Every New Year’s Day, Prabhavati Madhav, 70, travels to Pune’s Bhima Koregaon village to commemorate the victory of a small group of Dalit Mahar soldiers, fighting under the British flag, against the superior forces of the Peshwa-led Maratha Empire in 1818. Many Dalits celebrate the defeat of the Peshwas as the first step in their continuing struggle against caste-based oppression.
This year, the 70-year-old was accompanied by around 80 fellow residents of Siddharth Colony in eastern Mumbai’s Chembur neighbourhood. Before they could get to the village, however, a group of people carrying saffron flags hurled stones at their vehicles. Madhav claims many men, women, children in their group were injured. “Our buses which were flying blue flags [the colour associated with Dalit icon BR Ambedkar] were damaged and torched,” he added.
His daughter-in-law, Swati, escaped unhurt but is still seemingly in shock. “The car behind us was burnt,” she said.
To protest against the violence in Bhima Koregaon, Madhav and thousands of other mostly Dalit residents of Chembur and adjacent areas such as Govandi, Mankhurd, Vikhroli and Sion took to the streets on Tuesday, bringing eastern Mumbai to a near standstill. Protests were also reported in neighbouring Thane, as well as other parts of Maharashtra such as Pune and Aurangabad.
At several places, the protestors clashed with the police, resulting in injuries on both sides. In Chembur, the protestors threw stones, injuring several policemen. One of them, Deepak Khedekar, 34, was struck in his left eye by a shard of glass and suffered a corneal tear. Doctors treating him said they could not immediately tell if his sight would be impaired permanently.
By evening, the police had detained more than a hundred people. “They were detained based on CCTV footage and will be charged under relevant sections of the Maharashtra Police Act and the Indian Penal Code depending on their offences,” said the Mumbai Police spokesperson Sachin Patil.
At Siddharth Colony, however, the protestors blamed the police for the clashes. “We were just trying to bring attention to the discrimination we are still facing,” said Anand Muntode, who was caught in a lathicharge by the police in Chembur.
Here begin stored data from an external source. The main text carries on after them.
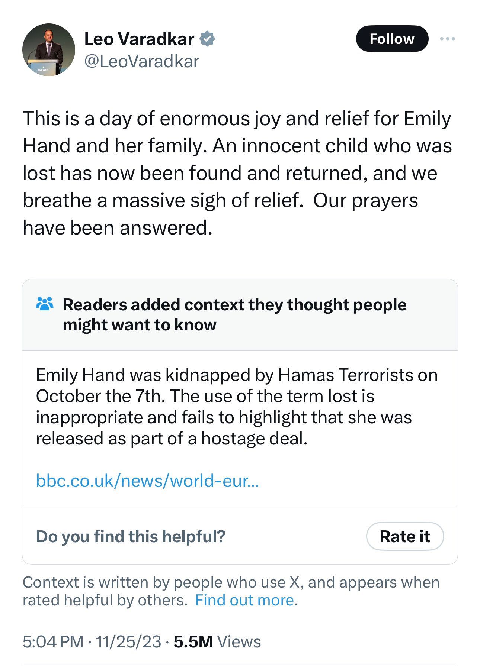Open the 5.5M Views count
The image size is (480, 666).
tap(217, 642)
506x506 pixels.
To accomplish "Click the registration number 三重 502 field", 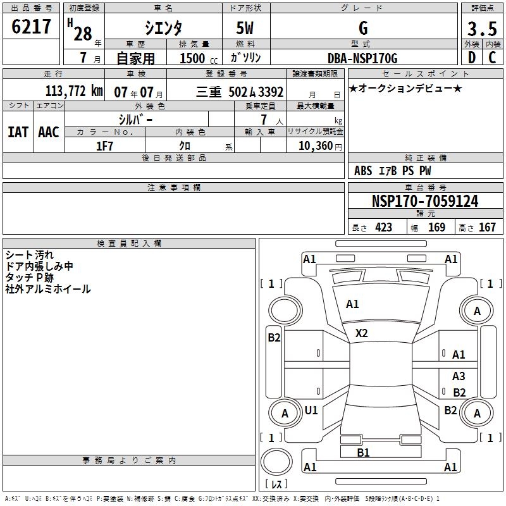I will [x=240, y=92].
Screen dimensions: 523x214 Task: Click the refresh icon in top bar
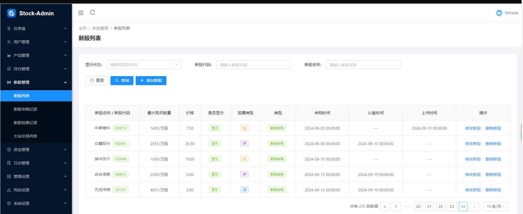click(93, 12)
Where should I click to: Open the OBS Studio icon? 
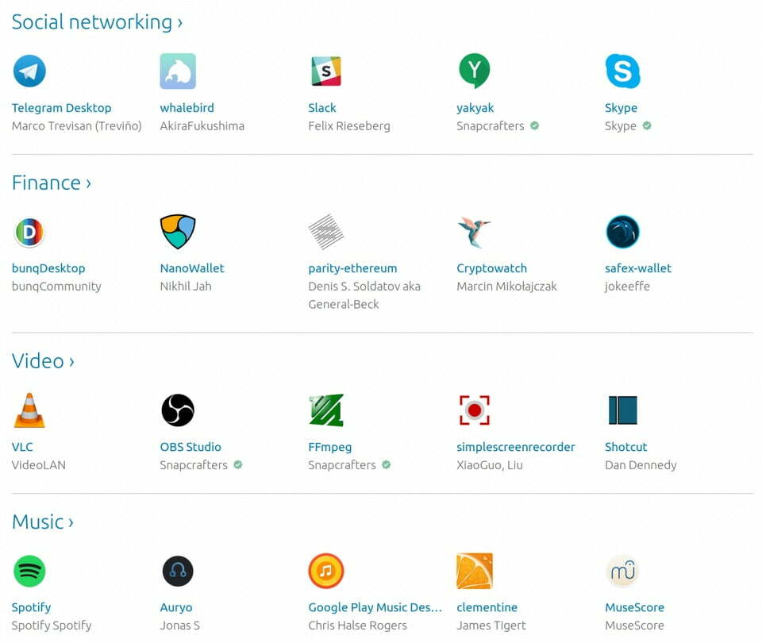(178, 410)
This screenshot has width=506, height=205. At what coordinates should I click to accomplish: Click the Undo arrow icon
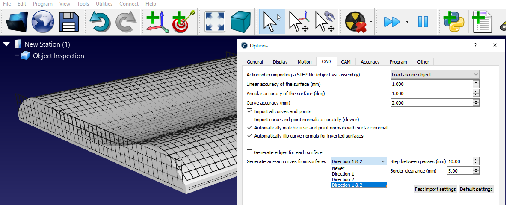point(100,21)
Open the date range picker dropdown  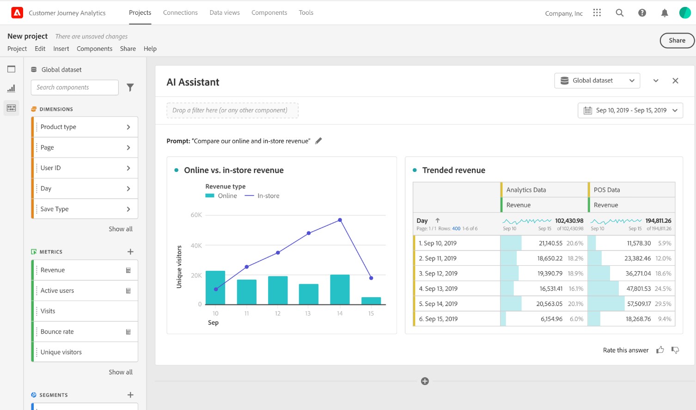(x=630, y=110)
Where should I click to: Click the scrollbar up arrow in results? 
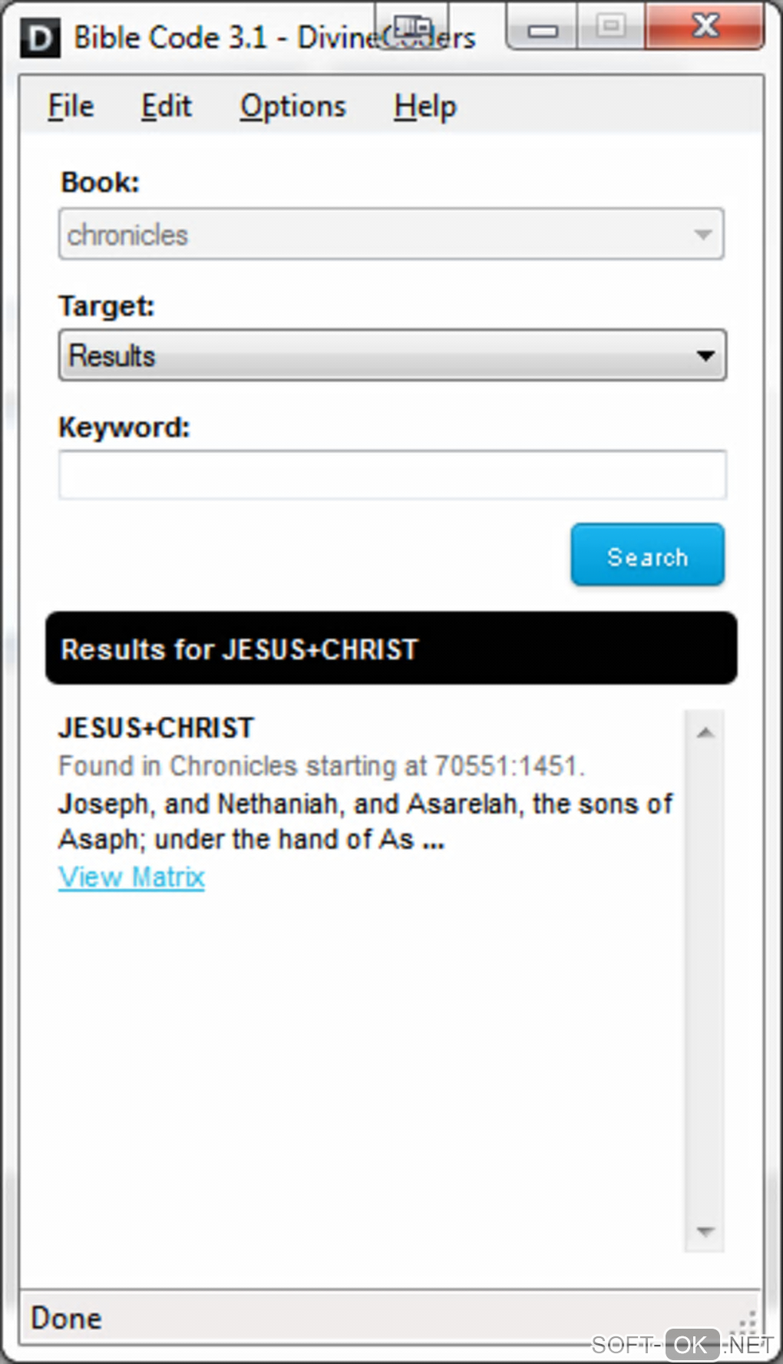tap(705, 732)
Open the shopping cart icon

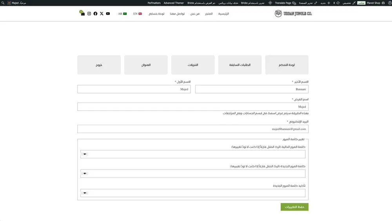pyautogui.click(x=82, y=14)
He escaped with minor injuries to his legs, wrists and chest, Muntode said, but two of his neighbours had to be hospitalised.
On Tuesday, some people started a small fire on the road outside the colony. A few policemen stood nearby, but did not try to intervene. Soon, a group of women appeared and staged a protest against the police for detaining their relatives.
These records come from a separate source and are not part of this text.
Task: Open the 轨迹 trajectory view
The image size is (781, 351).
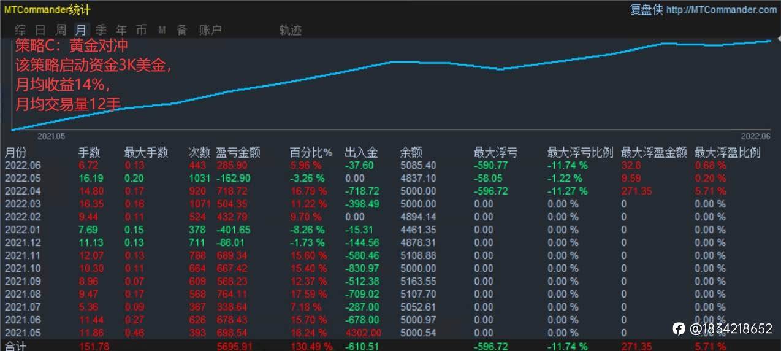Action: 290,30
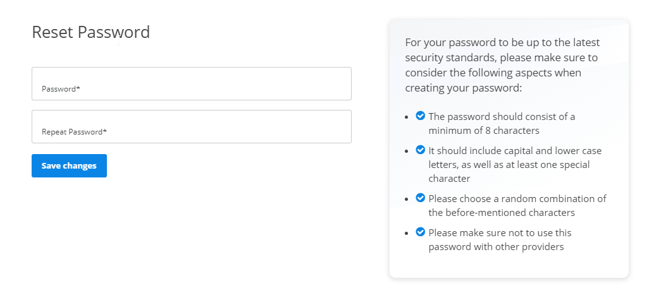Viewport: 654px width, 305px height.
Task: Click the checkmark icon beside random combination rule
Action: (x=421, y=198)
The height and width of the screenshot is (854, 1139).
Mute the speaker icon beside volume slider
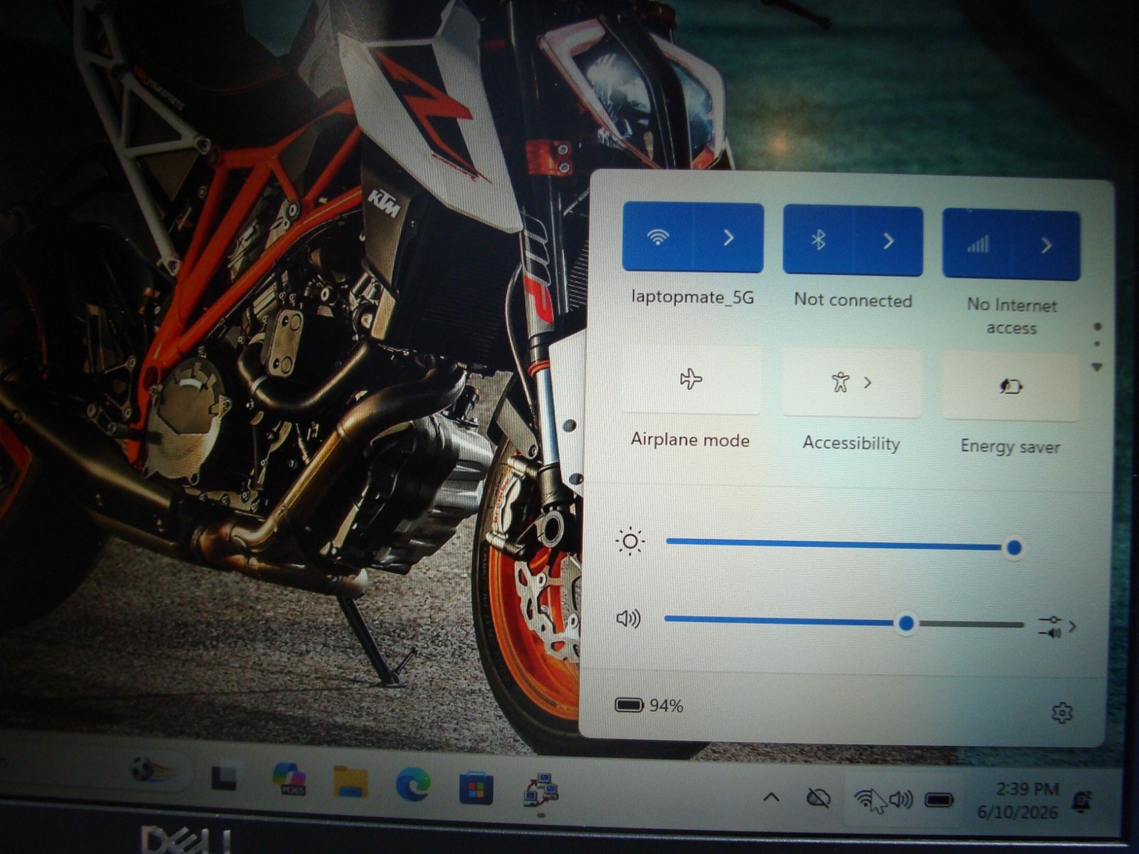point(629,618)

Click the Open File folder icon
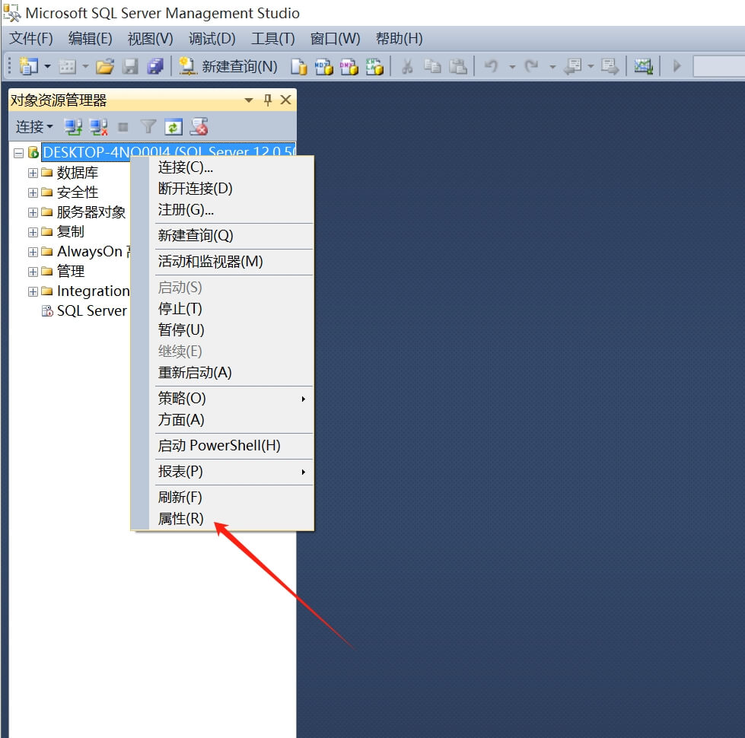[105, 67]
“Where were these policemen when our Dalit brethren were attacked by the powerful Marathas in Pune?” asked a woman who said her son was among those detained. She would not give her name.
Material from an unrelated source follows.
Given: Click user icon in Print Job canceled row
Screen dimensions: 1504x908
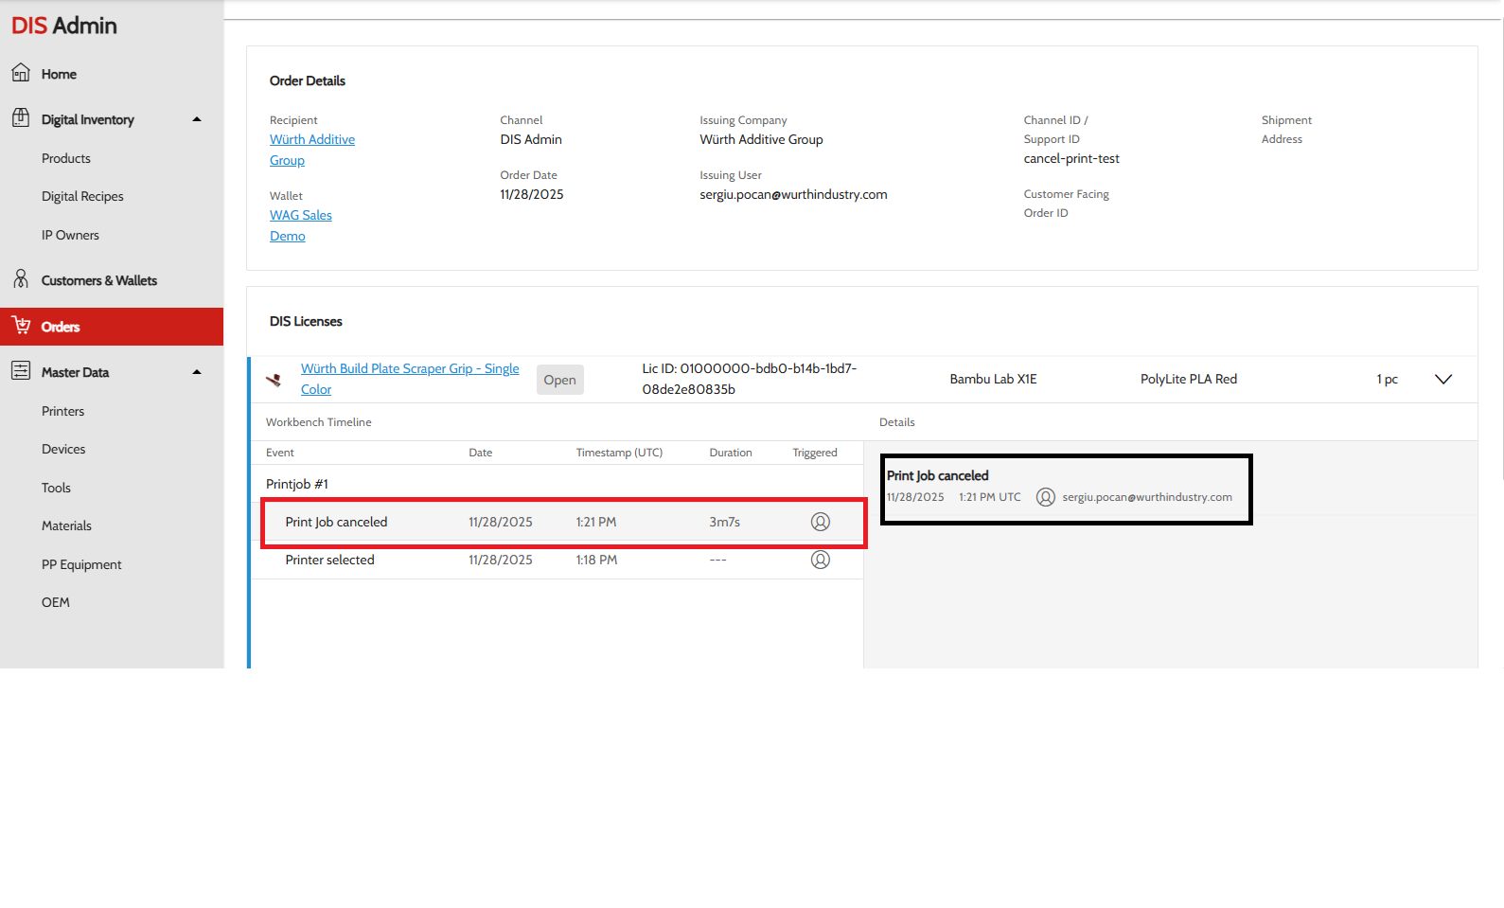Looking at the screenshot, I should click(x=821, y=522).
Others alleged the police took away “our young children just because they are Dalit”.
Muntode claimed that many of the young men detained by the police had been staging a peacful protest. “The police in Pune were mere spectators when Dalits were being attacked with beer bottles and stones,” he said. “Instead of helping us now they are beating us.” Muntode was at Bhima Koregaon and witnessed the violence on Monday.
This sense of injustice over the state’s failure to protect the Dalits in Pune was widely shared in and around Siddharth Colony. Laxmi Waghmare, a nurse who suffered a cut on her right hand during the attack in Bhima Koregoan, accused the Bharatiya Janata Party government of being complicit in the attack. “The police were in connivance with the people who attacked us in Pune,” she added. “The BJP only wants people with saffron flags, not us.”
Sanjeev Shamanthul, a member of the Democratic Youth Federation of India, said the attack in Pune could have been averted if the authorities had done their job. “I refuse to believe such a major attack was planned on the Dalits and they did not have any idea,” he said. Tuesday’s protests in Mumbai, he added, were not unjustified. “Why would the Dalits not protest against the violence they faced in Pune?”
The Dalit leader Prakash Ambedkar has called for a bandh across Maharashtra on Wednesday to protest the violence in Bhima Koregoan. “We are waiting for our leaders to give us orders,” said Amol Nikam, a resident of Siddharth Colony who was also injured in Pune. “We will not remain silent against these atrocities.”
Services affected
Tuesday’s agitation disrupted life across much of eastern Mumbai. Schools, colleges and many offices were shut early. Protests at several railways stations on the Harbour Line led to 84 trains being cancelled. At least 30 city buses were damaged in stone-pelting by the protestors. One driver told Scroll.in that a group of around 200 protestors approached his bus and started throwing stones, cracking its windscreen and windows. “We immediately jumped out of the bus,” he said. “They did not hurt the commuters but damaged the bus.”
On the Eastern Express highway, some motorists complained of being stuck for up to five hours. An ambulance going to PD Hinduja Hospital was stuck with a patient inside. But after the patient’s family approached the protestors, they allowed the ambulance to pass.